Took a quick trip over to Cordoba on Monday.
A note about the train in Spain: it’s not cheap. I mean – it can be if you book ahead and/or choose their least busy times. And I suppose the actual Spaniards who use the system have their discount and reward cards and do just fine. But for me, deciding to do this at almost the last minute, with a crew that I don’t want to force an early rising on – no, it wasn’t cheap.
The grandson’s parents are in Grenada for an overnight (3 hours by bus..so not a daytrip we’re going to take), so the four of us headed to the train station, then to Cordoba.
The main site in Cordoba is the Mosque-Cathedral. They have an excellent webiste here.
Short version: The site was first a Visigoth Chapel (I am not sure if the chapel dates from the Arian days or a point after the Visigoths generally embraced orthodoxy), then taken over by Muslims, who built the impressive mosque. The Christians got it back after the 12th century Reconquista, and in the 16th century, they plunked a church in the middle of the former mosque.
And do remember that much of what you read about the supposed golden age of tolerance in Cordoba (at one time western capital of the Islamic empire and the largest city in Europe) is myth-making. Yes, it was “peaceful” co-existence, but there were reasons for that, reasons related to law, taxation and punishment. A prison that happens to be functional can be described as a “peaceful” place, after all. Before we came over I read The Myth of the Andalusian Paradise, and one of the points the author makes is specifically related to this structure – that’s it’s not just the new Muslim leaders struck a deal with the conquered for the site. They, you know, took it. For a summary of his broader argument, read this article.

Task prompt: Reproduce the part of the Cordoba post starting at "Short version: The" and ending at "the former mosque.". The records that follow have no connection to the Cordoba post.

Stored records:
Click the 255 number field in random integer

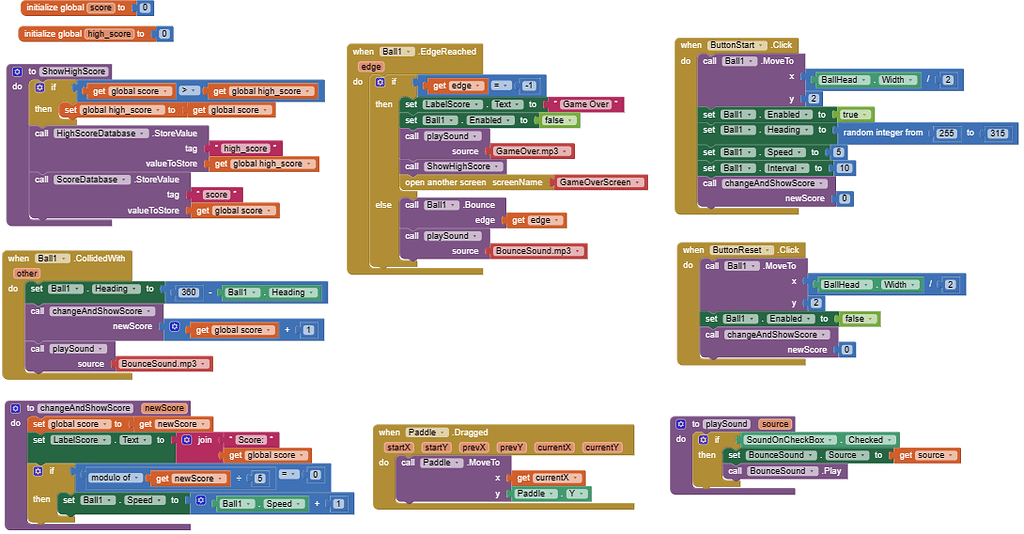tap(946, 133)
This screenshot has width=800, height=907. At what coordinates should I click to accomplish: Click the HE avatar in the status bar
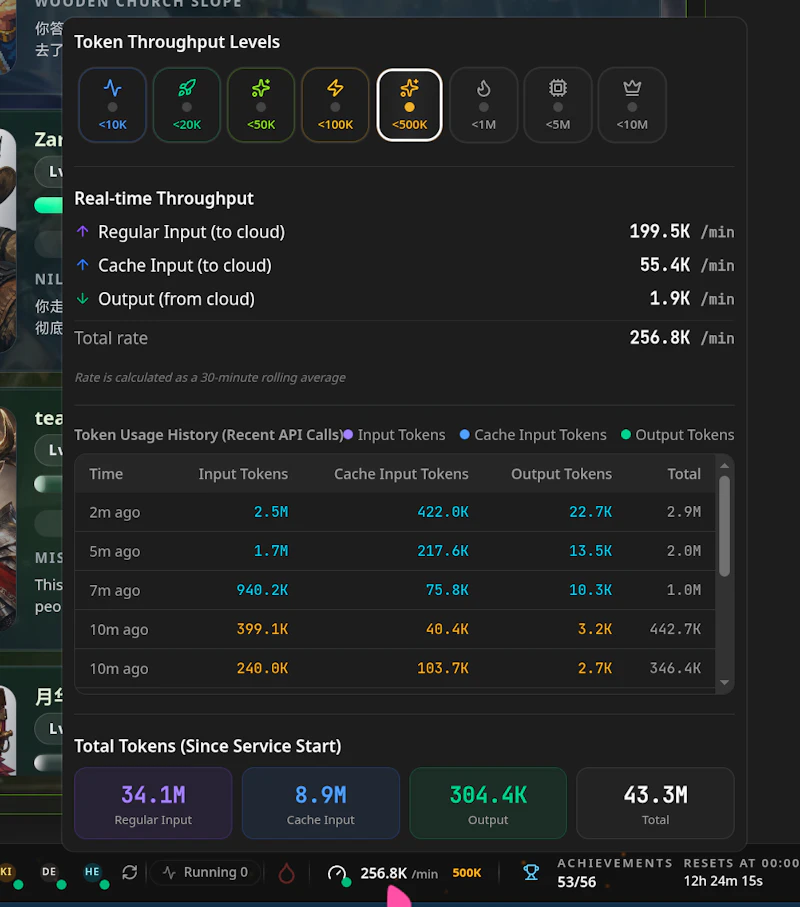(x=93, y=872)
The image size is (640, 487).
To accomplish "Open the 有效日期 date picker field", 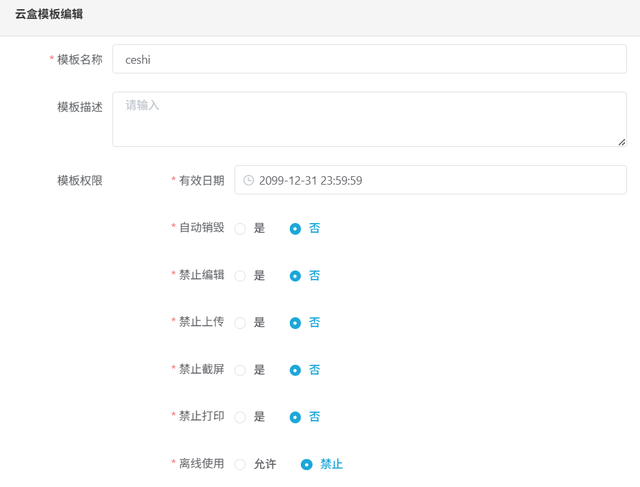I will tap(430, 181).
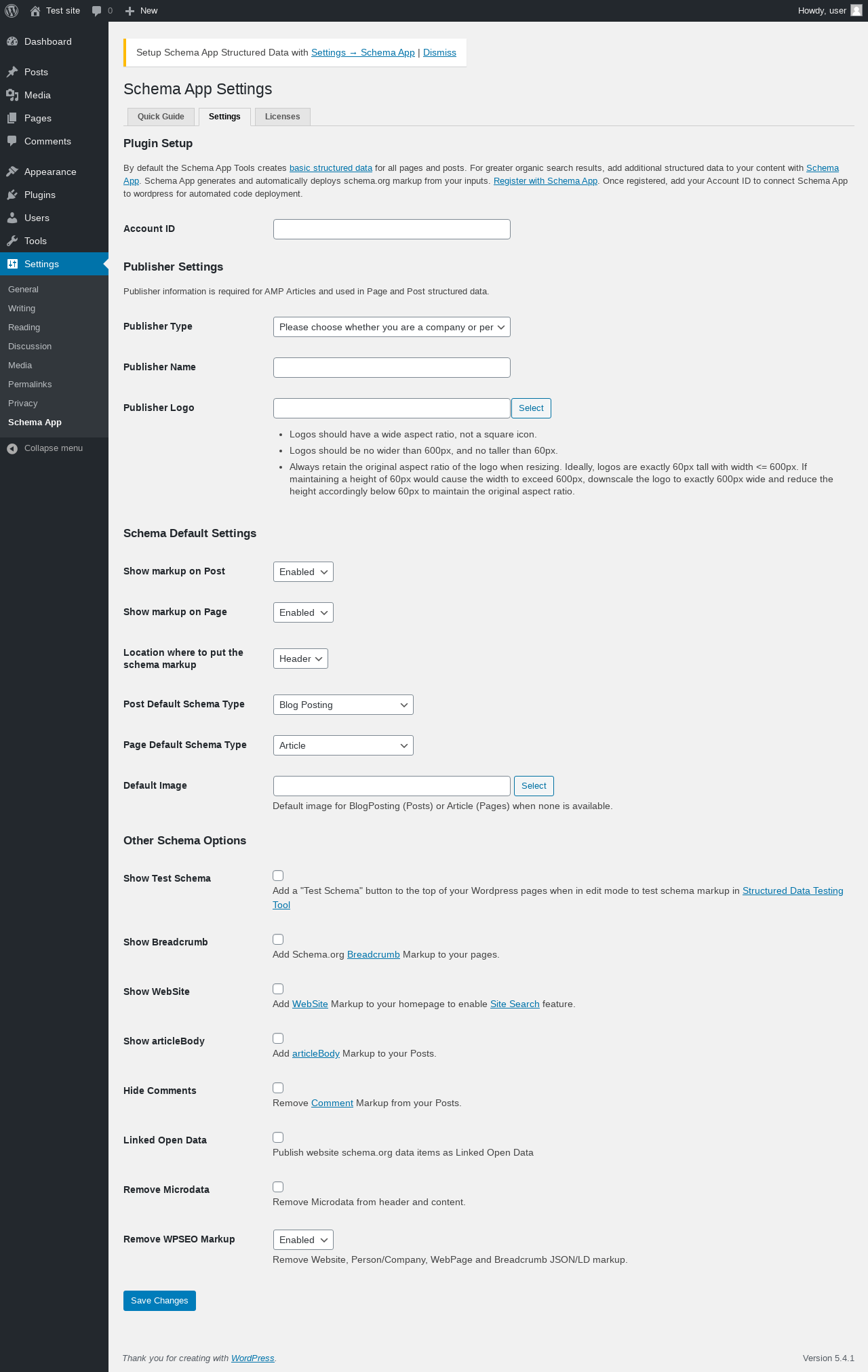Switch to the Licenses tab
The height and width of the screenshot is (1372, 868).
282,117
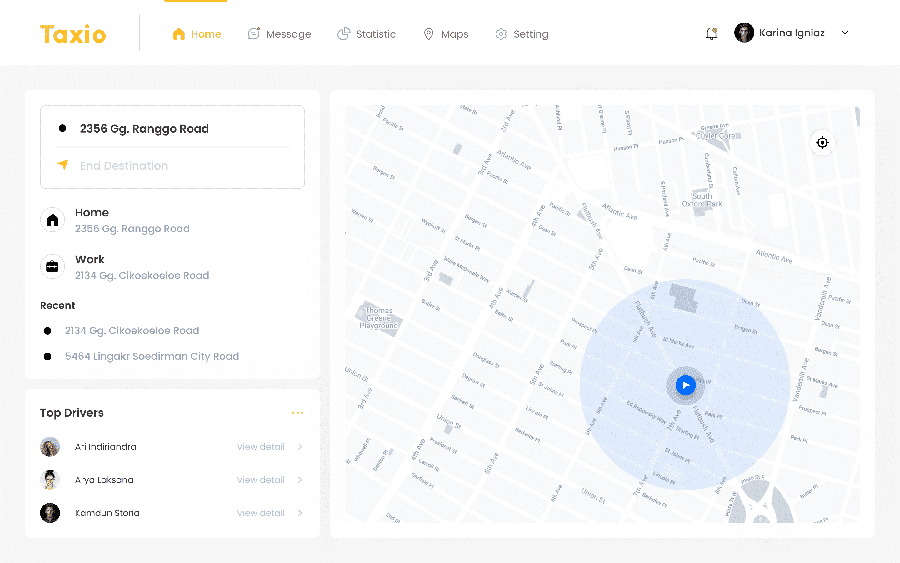Open the Setting tab
Screen dimensions: 900x563
522,34
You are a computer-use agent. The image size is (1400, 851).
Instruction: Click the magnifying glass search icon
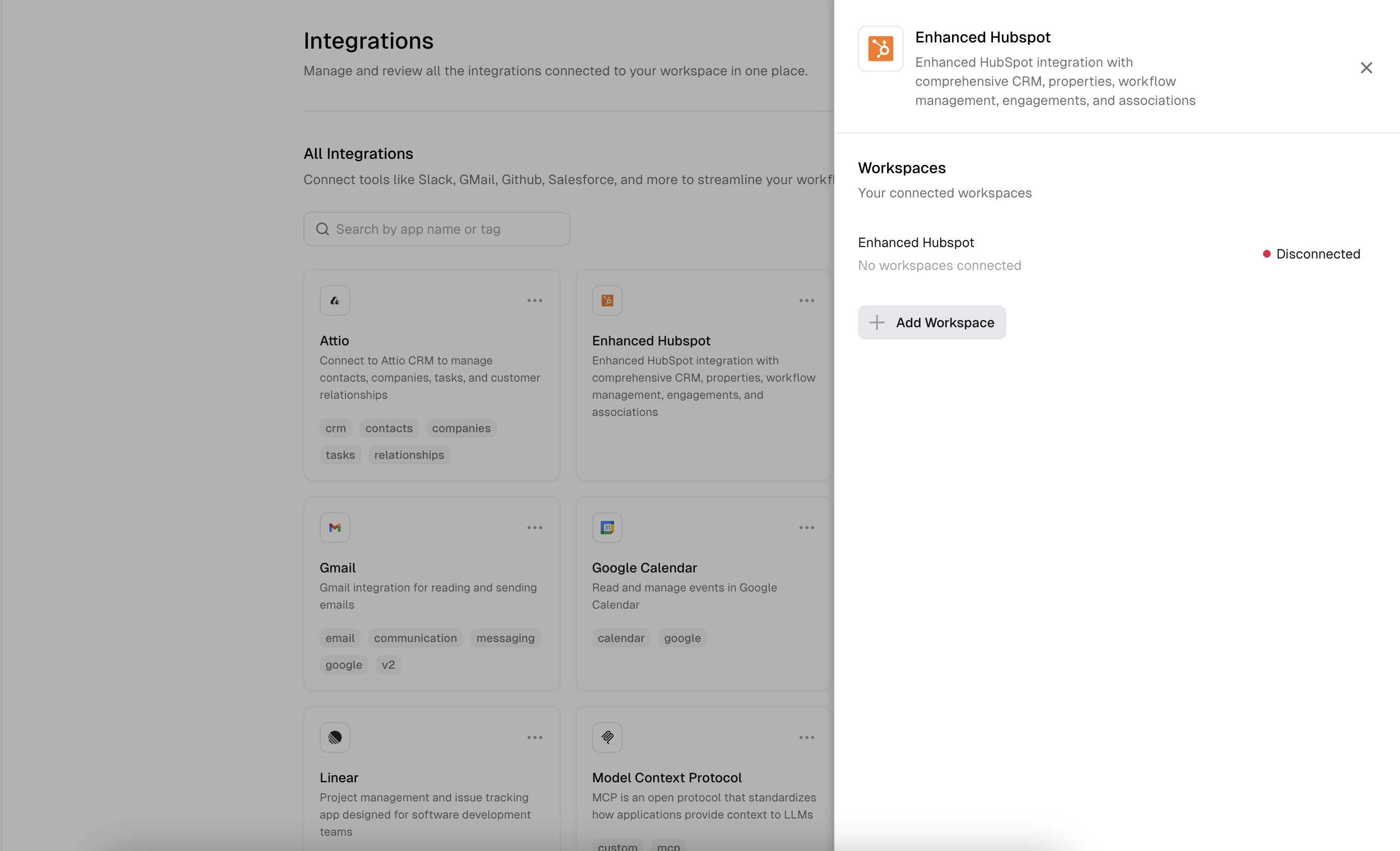pyautogui.click(x=322, y=229)
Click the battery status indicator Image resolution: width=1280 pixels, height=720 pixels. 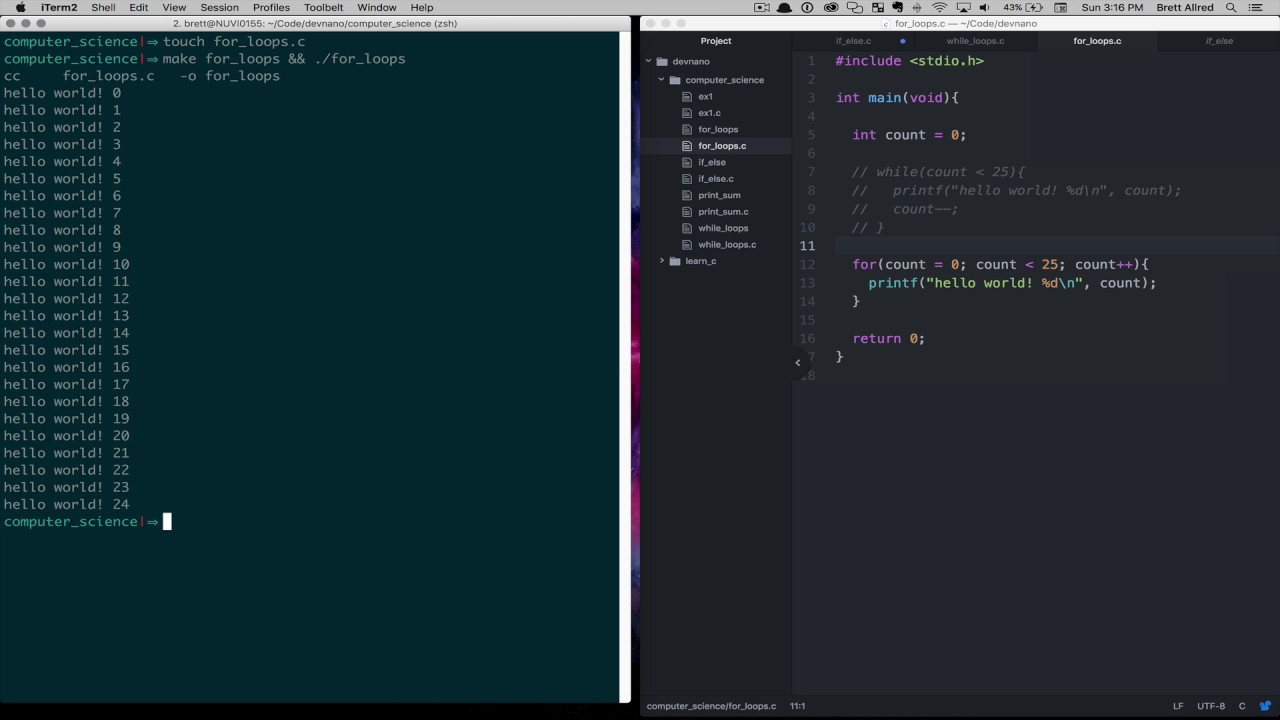coord(1025,7)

Result for this exercise:
Short version: The site was first a Visigoth Chapel (I am not sure if the chapel dates from the Arian days or a point after the Visigoths generally embraced orthodoxy), then taken over by Muslims, who built the impressive mosque. The Christians got it back after the 12th century Reconquista, and in the 16th century, they plunked a church in the middle of the former mosque.